(Records from a dataset)
_ _ _ _ _
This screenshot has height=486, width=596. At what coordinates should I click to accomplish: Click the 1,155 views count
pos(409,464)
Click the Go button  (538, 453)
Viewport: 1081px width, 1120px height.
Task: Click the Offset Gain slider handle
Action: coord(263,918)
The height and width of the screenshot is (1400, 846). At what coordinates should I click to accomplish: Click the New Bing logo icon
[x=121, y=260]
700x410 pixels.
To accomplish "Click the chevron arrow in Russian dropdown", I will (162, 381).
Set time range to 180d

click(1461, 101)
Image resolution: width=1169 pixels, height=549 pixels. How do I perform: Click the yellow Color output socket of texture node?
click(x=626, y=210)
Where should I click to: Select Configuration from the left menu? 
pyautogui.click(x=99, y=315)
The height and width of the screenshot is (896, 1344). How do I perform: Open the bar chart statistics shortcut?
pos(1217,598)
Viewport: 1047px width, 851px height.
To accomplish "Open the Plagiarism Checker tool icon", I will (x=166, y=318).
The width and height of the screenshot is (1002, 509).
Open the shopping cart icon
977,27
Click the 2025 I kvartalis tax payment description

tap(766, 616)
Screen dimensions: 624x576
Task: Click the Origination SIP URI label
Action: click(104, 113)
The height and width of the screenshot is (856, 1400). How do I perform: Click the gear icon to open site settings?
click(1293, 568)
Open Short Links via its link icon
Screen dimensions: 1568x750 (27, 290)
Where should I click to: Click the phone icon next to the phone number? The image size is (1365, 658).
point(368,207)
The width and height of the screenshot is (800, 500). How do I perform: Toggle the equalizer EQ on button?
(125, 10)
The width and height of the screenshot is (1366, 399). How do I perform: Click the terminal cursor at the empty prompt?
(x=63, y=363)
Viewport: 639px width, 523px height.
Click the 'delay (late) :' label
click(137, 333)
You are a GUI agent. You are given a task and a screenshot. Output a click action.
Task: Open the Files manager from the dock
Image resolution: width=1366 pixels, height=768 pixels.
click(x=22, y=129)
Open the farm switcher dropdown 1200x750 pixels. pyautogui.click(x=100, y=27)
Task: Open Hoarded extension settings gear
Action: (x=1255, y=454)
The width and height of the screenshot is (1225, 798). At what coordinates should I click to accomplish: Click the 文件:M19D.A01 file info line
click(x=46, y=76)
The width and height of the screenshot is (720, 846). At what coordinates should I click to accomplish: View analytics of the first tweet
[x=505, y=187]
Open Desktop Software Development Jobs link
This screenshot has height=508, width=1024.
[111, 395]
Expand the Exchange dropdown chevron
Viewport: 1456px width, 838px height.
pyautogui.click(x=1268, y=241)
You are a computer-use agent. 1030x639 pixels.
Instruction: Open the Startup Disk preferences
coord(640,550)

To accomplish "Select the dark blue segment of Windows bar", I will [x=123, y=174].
_ _ _ _ _
Replace every occurrence of "How do I perform" in these lines with "How do I carry out", and reproduce the lines otherwise unchanged.

COMPLETE RESPONSE:
This screenshot has height=486, width=596. At what coordinates should I click to accomplish: Click the 1,155 views count
pos(409,464)
Click the Go button  (538, 453)
Viewport: 1081px width, 1120px height.
Task: Click the Offset Gain slider handle
Action: coord(263,918)
The height and width of the screenshot is (1400, 846). At what coordinates should I click to accomplish: Click the New Bing logo icon
[x=121, y=260]
700x410 pixels.
To accomplish "Click the chevron arrow in Russian dropdown", I will (162, 381).
Set time range to 180d

click(1461, 101)
Image resolution: width=1169 pixels, height=549 pixels. How do I carry out: Click the yellow Color output socket of texture node?
click(x=626, y=210)
Where should I click to: Select Configuration from the left menu? 
pyautogui.click(x=99, y=315)
The height and width of the screenshot is (896, 1344). How do I carry out: Open the bar chart statistics shortcut?
pos(1217,598)
Viewport: 1047px width, 851px height.
To accomplish "Open the Plagiarism Checker tool icon", I will (x=166, y=318).
The width and height of the screenshot is (1002, 509).
Open the shopping cart icon
977,27
Click the 2025 I kvartalis tax payment description

tap(766, 616)
Screen dimensions: 624x576
Task: Click the Origination SIP URI label
Action: click(104, 113)
The height and width of the screenshot is (856, 1400). How do I carry out: Click the gear icon to open site settings?
click(1293, 568)
Open Short Links via its link icon
Screen dimensions: 1568x750 (27, 290)
Where should I click to: Click the phone icon next to the phone number? The image size is (1365, 658).
point(368,207)
The width and height of the screenshot is (800, 500). How do I carry out: Toggle the equalizer EQ on button?
(125, 10)
The width and height of the screenshot is (1366, 399). How do I carry out: Click the terminal cursor at the empty prompt?
(x=63, y=363)
Viewport: 639px width, 523px height.
Click the 'delay (late) :' label
click(137, 333)
You are a GUI agent. You are given a task and a screenshot. Output a click action.
Task: Open the Files manager from the dock
Image resolution: width=1366 pixels, height=768 pixels.
click(x=22, y=129)
Open the farm switcher dropdown 1200x750 pixels. pyautogui.click(x=100, y=27)
Task: Open Hoarded extension settings gear
Action: (x=1255, y=454)
The width and height of the screenshot is (1225, 798). At what coordinates should I click to accomplish: Click the 文件:M19D.A01 file info line
click(x=46, y=76)
The width and height of the screenshot is (720, 846). At what coordinates should I click to accomplish: View analytics of the first tweet
[x=505, y=187]
Open Desktop Software Development Jobs link
This screenshot has height=508, width=1024.
[111, 395]
Expand the Exchange dropdown chevron
Viewport: 1456px width, 838px height.
pyautogui.click(x=1268, y=241)
You are a computer-use agent. 1030x639 pixels.
Instruction: Open the Startup Disk preferences
coord(640,550)

To accomplish "Select the dark blue segment of Windows bar", I will [x=123, y=174].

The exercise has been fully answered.